Importante destacar a alteração recente na comunicação da autoridade monetária e suas implicações para a política monetária. Desde o início da crise, o presidente Roberto Campos Neto ressaltou que, em sua avaliação, a elevação do custo do crédito observada em virtude da crise estava em grande medida relacionada à elevação do custo de liquidez do mercado e custo de capital exigido dos bancos.

Assim, a autoridade monetária anunciou uma série de medidas para injetar liquidez ao mercado bancário e de capitais, bem como para afrouxar as exigências de capital, que deveriam impactar positivamente a oferta de crédito na economia. Além disso, Campos Neto reconheceu que na última reunião do Copom não havia ainda muita clareza sobre as implicações da pandemia sobre a economia, nem como sobre a maneira que o governo reagiria e os efeitos sobre a política fiscal.

Contudo, em fala recente, Campos Neto admitiu que o cenário para a atividade econômica parece muito pior que o antecipado e a incorporação de uma expectativa de crescimento negativo para o PIB deve reduzir substancialmente as projeções de inflação do BC. Adicionalmente, deixou claro que a política monetária ainda tem poder e que não estamos no "lower bound" ainda, sugerindo que o custo do funding também é uma variável que pode ajudar a reduzir o custo do crédito nesse momento.

Por fim, destacou que as propostas de estímulo fiscal anunciadas até o momento são todas de caráter temporário, não representando uma deterioração fiscal permanente.
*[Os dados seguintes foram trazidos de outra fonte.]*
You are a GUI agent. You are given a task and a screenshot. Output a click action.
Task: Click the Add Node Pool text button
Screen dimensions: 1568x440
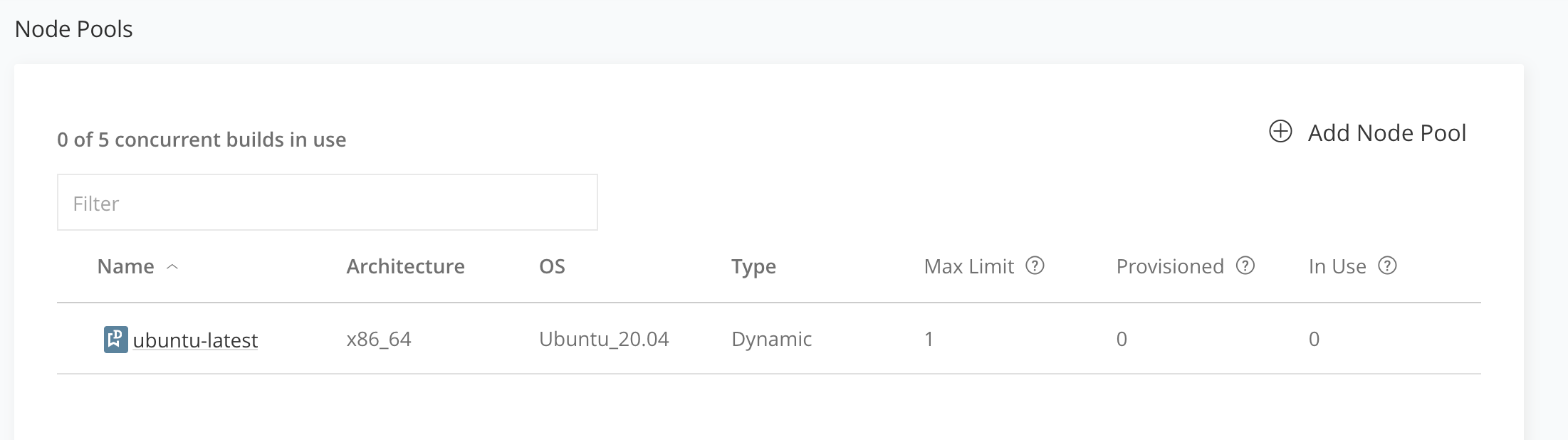1386,133
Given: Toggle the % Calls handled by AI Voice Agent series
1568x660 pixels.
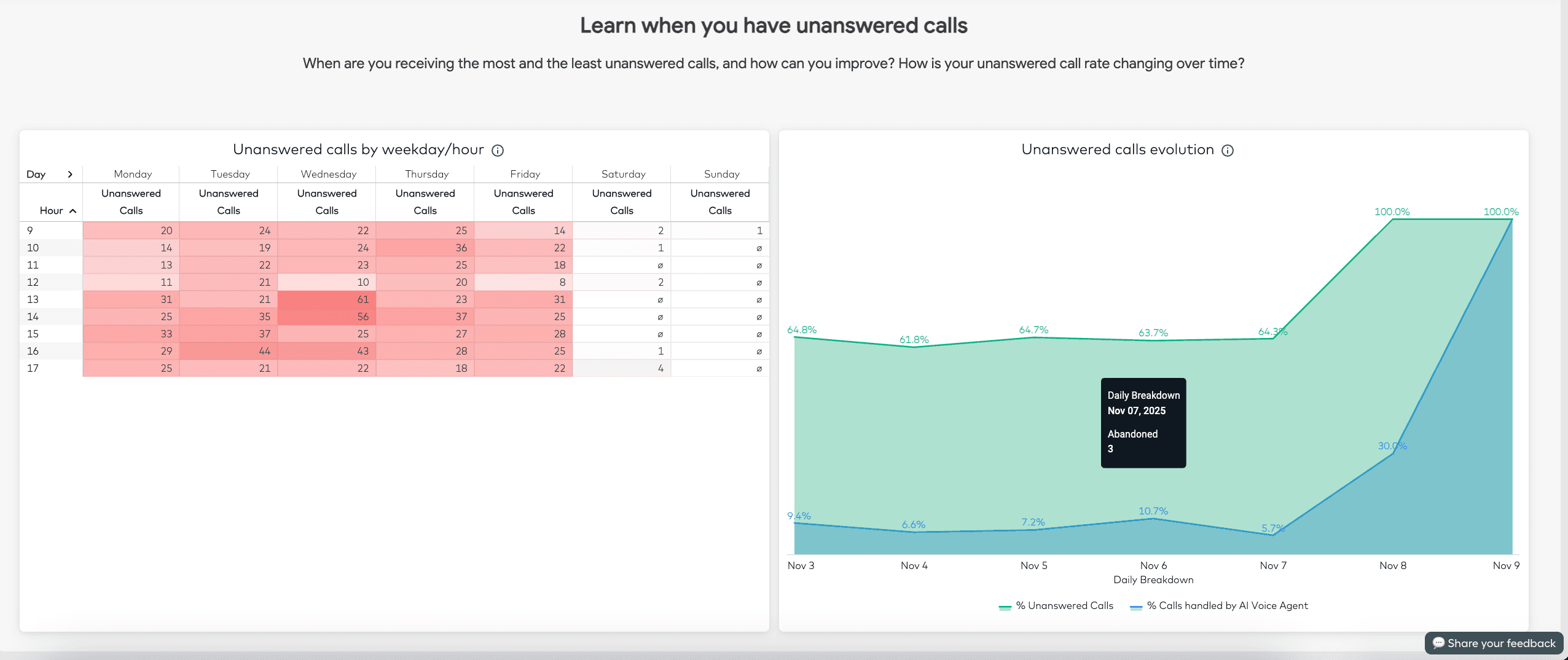Looking at the screenshot, I should pyautogui.click(x=1229, y=605).

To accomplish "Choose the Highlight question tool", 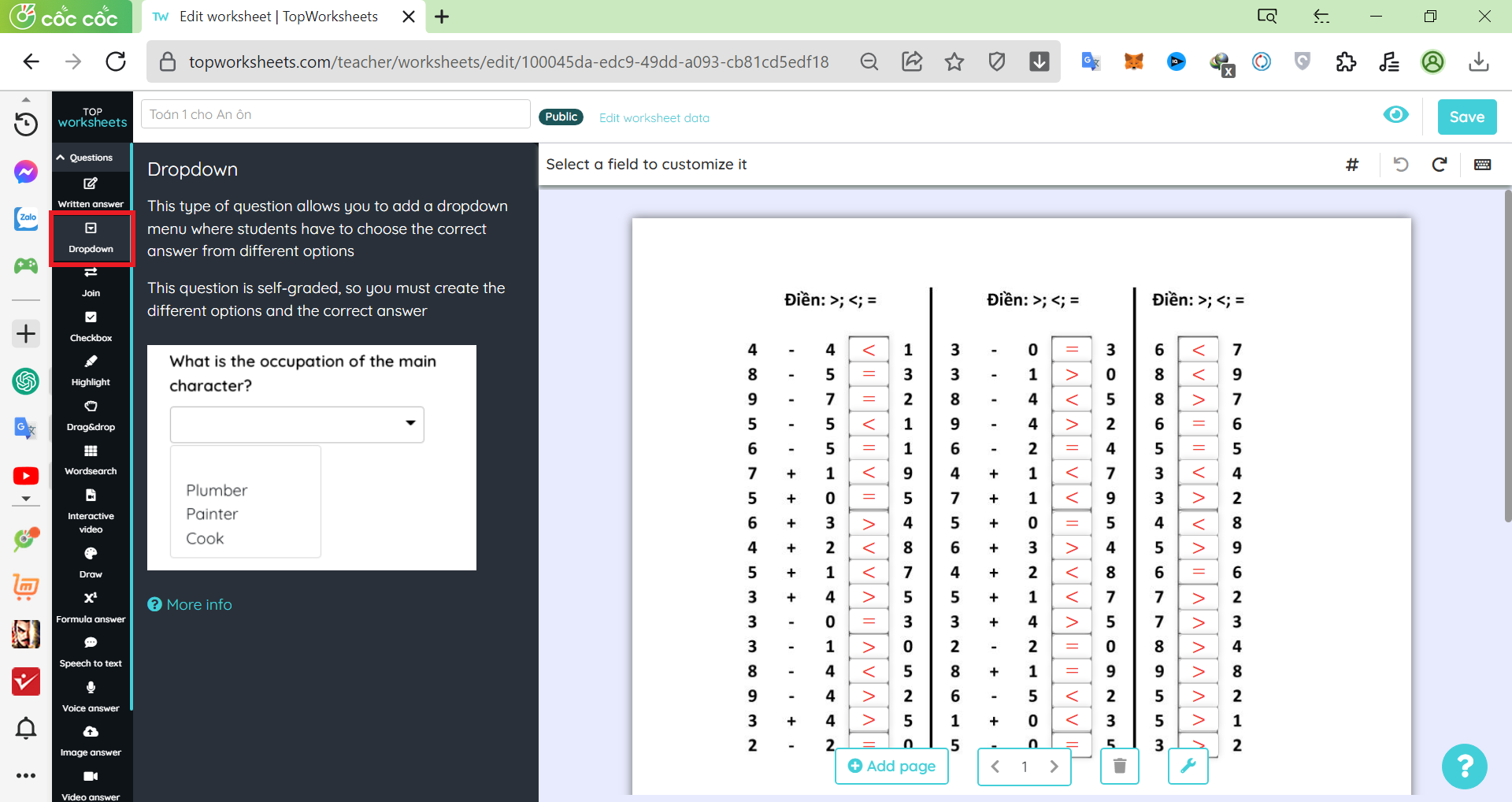I will tap(91, 370).
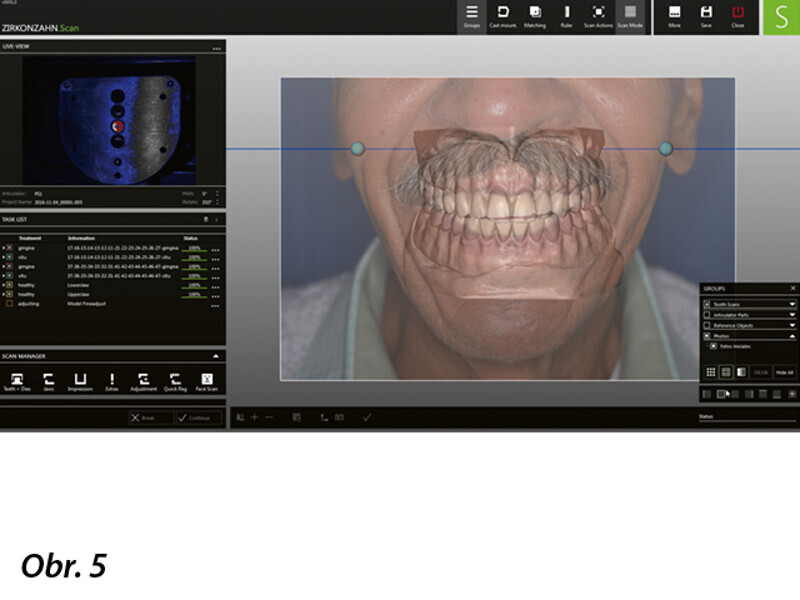Expand the Tooth Scans group arrow
This screenshot has height=600, width=800.
click(792, 303)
É fato que a piora, mesmo que temporária, das contas públicas e a queda de produtividade da economia brasileira devem levar a uma elevação da taxa de juros neutra da economia brasileira. Entretanto, a forte queda do PIB deve elevar de maneira significativa o nível de ociosidade da economia, exigindo estímulo monetária ainda maior.

Segundo nossas estimativas da Regra de Taylor, na qual verificamos a taxa de juros que deveria ser adotada pela autoridade monetária, com nossa queda de PIB, ociosidade da economia e inflação, deveríamos observar a Selic abaixo de 3,00%. Contudo, a recente deterioração do cenário político deve levar o Copom mais uma vez a adotar uma postura mais cautelosa, frente às incertezas dos desdobramentos dessa situação sobre a política econômica e agenda de reformas.

Assim, tendo essa hipótese por base, mas também destacando o reconhecimento do BC sobre a gravidade da crise e seus efeitos negativos sobre a atividade, esperamos agora que a Selic seja reduzida para 3,00% (ante 3,25% esperado anteriormente). Se a temperatura do cenário político seguir elevada, o Copom deve entregar mais um corte de 50 pontos na reunião de maio e mais um corte de 25 pontos base em junho. Mas, não descartamos, se a temperatura baixar, um corte mais agressivo de 75 pontos base já na próxima reunião.